Acht Punkte Rückstand hat die Eintracht derzeit auf Rang sieben, der seit Mittwochabend und dem Ausscheiden der Adler im DFB-Pokal ganz sicher zum Erreichen der Europa League reichen wird. Zwar verlor Adi Hütter darüber kein Wort, sondern sagte lediglich, die Eintracht wolle "die Saison bestmöglich abschließen" (via eintracht.de), doch er stellte vor dem Saisonendspurt auch klar: "Wir nehmen diese vier Spiele sowas von ernst, weil noch zwölf Zähler zu vergeben sind."


Hertha BSC hat derzeit 38 Punkte auf dem Konto und damit drei mehr als die Frankfurter, Hütter gab dementsprechend klar als Ziel aus, mit den Berlinern gleichzuziehen. Nach dem anstrengenden Pokalspiel bei den Bayern ab Mittwoch und der neuerlichen englischen Woche stellt sich personell die Frage, wie sehr der Österreicher seine Mannschaft durchwirbeln wird.


In der Abwehr dürfte vor Torwart Kevin Trapp die Dreierkette weiterhin gesetzt sein, allerdings könnte Makoto Hasebe wieder in die Startelf zurückkehren, nachdem er in München 90 Minuten auf der Bank saß. Dafür könnte David Abraham, der dessen Rolle im Zentrum der Kette übernommen hatte, diesmal pausieren, damit seine muskulären Probleme nicht zurückkehren und er bis zum Schluss fit ist.
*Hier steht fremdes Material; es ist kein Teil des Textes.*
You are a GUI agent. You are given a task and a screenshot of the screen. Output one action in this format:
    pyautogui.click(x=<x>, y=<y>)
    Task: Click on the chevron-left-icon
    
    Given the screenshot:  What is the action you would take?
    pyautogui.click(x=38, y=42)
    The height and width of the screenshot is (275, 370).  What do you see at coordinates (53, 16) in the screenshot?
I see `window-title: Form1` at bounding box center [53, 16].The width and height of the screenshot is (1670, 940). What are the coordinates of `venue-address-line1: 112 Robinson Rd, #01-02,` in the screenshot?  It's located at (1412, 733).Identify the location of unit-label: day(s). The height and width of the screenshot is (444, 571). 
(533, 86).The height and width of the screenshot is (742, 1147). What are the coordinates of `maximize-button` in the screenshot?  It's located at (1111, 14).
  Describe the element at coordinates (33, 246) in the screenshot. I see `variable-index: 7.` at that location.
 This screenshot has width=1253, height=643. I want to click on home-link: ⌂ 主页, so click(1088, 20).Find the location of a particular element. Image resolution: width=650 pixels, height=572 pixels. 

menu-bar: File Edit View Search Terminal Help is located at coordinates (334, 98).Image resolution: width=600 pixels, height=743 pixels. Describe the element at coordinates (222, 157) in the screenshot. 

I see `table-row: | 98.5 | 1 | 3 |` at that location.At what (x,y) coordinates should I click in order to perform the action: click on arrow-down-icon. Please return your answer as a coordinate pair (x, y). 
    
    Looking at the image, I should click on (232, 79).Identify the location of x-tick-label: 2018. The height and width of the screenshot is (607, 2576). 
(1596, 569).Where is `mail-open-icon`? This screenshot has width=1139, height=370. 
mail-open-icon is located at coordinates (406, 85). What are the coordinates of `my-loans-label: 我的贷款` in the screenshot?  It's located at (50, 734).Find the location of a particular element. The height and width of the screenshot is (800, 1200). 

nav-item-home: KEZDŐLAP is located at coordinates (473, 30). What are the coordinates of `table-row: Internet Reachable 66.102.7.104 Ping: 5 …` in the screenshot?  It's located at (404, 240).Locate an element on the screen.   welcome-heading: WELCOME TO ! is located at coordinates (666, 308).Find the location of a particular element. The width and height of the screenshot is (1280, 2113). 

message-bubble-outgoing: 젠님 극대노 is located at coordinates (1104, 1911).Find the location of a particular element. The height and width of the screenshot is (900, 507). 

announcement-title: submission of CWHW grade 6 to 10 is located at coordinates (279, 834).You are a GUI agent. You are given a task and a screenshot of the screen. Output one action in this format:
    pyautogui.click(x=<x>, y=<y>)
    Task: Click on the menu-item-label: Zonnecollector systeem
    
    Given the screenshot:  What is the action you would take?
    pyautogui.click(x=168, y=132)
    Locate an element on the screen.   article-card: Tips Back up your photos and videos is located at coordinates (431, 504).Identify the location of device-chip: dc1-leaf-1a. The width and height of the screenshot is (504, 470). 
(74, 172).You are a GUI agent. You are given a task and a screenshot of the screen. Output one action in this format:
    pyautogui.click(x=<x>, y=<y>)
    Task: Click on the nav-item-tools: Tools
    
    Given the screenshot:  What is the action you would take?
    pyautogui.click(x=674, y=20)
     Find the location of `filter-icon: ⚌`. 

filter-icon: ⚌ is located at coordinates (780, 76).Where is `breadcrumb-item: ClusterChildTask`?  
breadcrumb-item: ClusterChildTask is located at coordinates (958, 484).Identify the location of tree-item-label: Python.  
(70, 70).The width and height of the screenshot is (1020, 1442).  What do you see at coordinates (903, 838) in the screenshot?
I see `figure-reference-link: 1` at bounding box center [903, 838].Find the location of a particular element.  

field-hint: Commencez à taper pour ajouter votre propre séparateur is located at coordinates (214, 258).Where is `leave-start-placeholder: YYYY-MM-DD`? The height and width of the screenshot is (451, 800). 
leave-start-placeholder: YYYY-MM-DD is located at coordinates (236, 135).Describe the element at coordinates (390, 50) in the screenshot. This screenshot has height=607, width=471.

Martin Hinteregger und Evan N'Dicka bleiben in der Mannschaft.


Auf der Doppelsechs davor hat Hütter trotz der Ausfälle von Gelson Fernandes (verletzt) und Sebastian Rode (fünfte gelbe Karte) eine große Auswahl. Dominik Kohr zeigte zuletzt ganz gute Leistungen und könnte weiterhin gesetzt sein, neben ihm könnte Stefan Ilsanker auflaufen. Mit Lucas Torro, Djibril Sow und Jonatahn de Guzman gibt es aber drei weitere Kandidaten.


Kostic und Paciencia sind zurück


Auf dem linken Flügel kehrt Filip Kostic nach seiner Sperre im DFB-Pokal zurück und dürfte für frischen Wind sorgen, so wie es Danny da Costa nach seiner Einwechslung in München bereits auf der rechten Seite getan hat. "Danny hat sich nicht nur wegen seines Treffers in den Vordergrund gespielt, sondern auch zuvor immer gut trainiert und seine Chance genutzt", sagte Hütter. "Das habe ich auch tags darauf vor der Mannschaft angesprochen. Danny weiß, was in den kommenden Wochen auf ihn zukommt." Es spricht also vieles dafür, dass der 26-Jährige in die Startelf zurückkehrt.


Im Angriff gab es für die Eintracht zuletzt gute Nachrichten: Goncalo Paciencia ist wieder im Mannschaftstraining und fit für einen Einsatz am Samstag. In der Startelf wird der Portugiese sicher nicht stehen, doch seine Rückkehr ermöglicht Hütter wieder mehr Optionen. Gegen die robusten Innenverteidiger der Hertha ist deshalb eine Doppelspitze mit Bas Dost und Andre Siva vielleicht keine schlechte Idee, dahinter im offensiven Mittelfeld könnte Daichi Kamada starten.